Over time, enterprises have evolved a number of approaches to increasing the efficiency and decreasing the costs of their supplies:
- Integrated supply. One supplier handles the supply and warehousing of all the materials for a particular product line. In this vendor-managed inventory scenario, items may be stocked at the customer’s site or in the supplier’s warehouse, according to the overall cost advantage to the customer.
- Just In Time II (JIT-II). Supplier employees are stationed at the customer’s site to optimize communication, coordination and procurement with the supplier. Often reserved for large, frequent order quantities of products and materials.
- Supplier city. Suppliers collocate close to the customer’s site to store all the inventory needed for the site to function. Typically for large manufacturing plants or complexes.
- Distributor Cooperative. Distributors come together to offer their combined product lines. A customer dealing with one distributor can order the products of the other distributors via the first distributor, cutting down the number of contacts and processes that the customer must manage, and often reducing geographical distance too.
In manufacturing, the JIT-II approach was pioneered by Bose Corporation, manufacturer of high-fidelity systems in Massachusetts, US. In the retail sector, retail chain Walmart and consumer goods manufacturer Proctor & Gamble blazed the trail; the approach was also called “efficient consumer response” in this case, but used the same principle as in JIT-II of continually replenishing stocks instead of holding inventories.

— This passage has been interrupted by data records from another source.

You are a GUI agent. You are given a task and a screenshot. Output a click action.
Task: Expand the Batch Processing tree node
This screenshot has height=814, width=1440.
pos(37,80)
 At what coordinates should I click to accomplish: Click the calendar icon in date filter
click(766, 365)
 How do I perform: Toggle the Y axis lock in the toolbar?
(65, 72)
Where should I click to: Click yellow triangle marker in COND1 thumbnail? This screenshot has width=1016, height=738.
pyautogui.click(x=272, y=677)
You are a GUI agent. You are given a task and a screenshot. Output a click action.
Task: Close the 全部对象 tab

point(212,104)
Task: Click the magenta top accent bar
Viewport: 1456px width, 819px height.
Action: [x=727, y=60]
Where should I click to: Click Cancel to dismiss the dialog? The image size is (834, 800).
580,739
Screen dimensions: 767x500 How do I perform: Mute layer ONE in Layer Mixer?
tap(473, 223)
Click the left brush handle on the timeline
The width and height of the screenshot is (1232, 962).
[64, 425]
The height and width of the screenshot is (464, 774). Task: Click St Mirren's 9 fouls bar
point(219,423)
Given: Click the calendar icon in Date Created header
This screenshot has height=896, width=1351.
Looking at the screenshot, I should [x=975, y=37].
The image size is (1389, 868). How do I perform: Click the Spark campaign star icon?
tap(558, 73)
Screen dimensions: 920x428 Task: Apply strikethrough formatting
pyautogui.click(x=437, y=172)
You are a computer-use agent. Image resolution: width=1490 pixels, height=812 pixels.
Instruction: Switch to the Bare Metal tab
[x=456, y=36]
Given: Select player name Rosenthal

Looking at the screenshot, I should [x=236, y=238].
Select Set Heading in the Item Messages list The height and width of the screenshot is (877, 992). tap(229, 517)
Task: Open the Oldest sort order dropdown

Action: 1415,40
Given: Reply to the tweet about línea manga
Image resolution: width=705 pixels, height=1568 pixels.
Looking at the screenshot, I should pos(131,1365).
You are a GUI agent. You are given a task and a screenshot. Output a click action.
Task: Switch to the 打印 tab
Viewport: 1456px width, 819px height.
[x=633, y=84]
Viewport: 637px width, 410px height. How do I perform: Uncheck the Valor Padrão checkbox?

Not Every Supply Chain Cost Reduction is Crowned with Success
It would be unrealistic to assume that every kind of cost reduction is beneficial. As a general example, slashing transport budgets may result in holding higher levels of inventory. When inventory costs contribute more than transport to overall supply chain costs, as is often the case, this approach is clearly back to front. In fact, overall costs may be reduced, paradoxically, by increasing transport expenses instead. A big hurdle for many companies is however their own mindset: they consider the transport department solely as a cost centre, and seek only to reduce those particular costs, resulting in false savings overall.
To demonstrate also that even the most prestigious companies can get their cost-cutting wrong, take the case of car manufacturer Porsche’s ill-fated decision to pare certain suppliers down to one per category. When the sole manufacturer it was using for the thread in its seat belts went bankrupt (in 2009), Porsche was forced to suspend production for two weeks.
Effective supply chain cost reduction relies on a macro as well as a micro approach, and mental flexibility too. Those who still work in silo mode will be oblivious to the balances of costs between departments that will yield the best overall cost reductions, while safeguarding customer service and satisfaction. Those who unthinkingly apply somebody else’s cost reduction program may end up disappointed and out of pocket for similar reasons. Yet there are general principles that can provide good starting points: benchmarking against your industry is one, and “information rather than inventory” is another. From there, work in the specific characteristics and needs of your own organisation, compare the different techniques and solutions available, and build your own supply chain cost reduction programme, like you have built your own supply chain.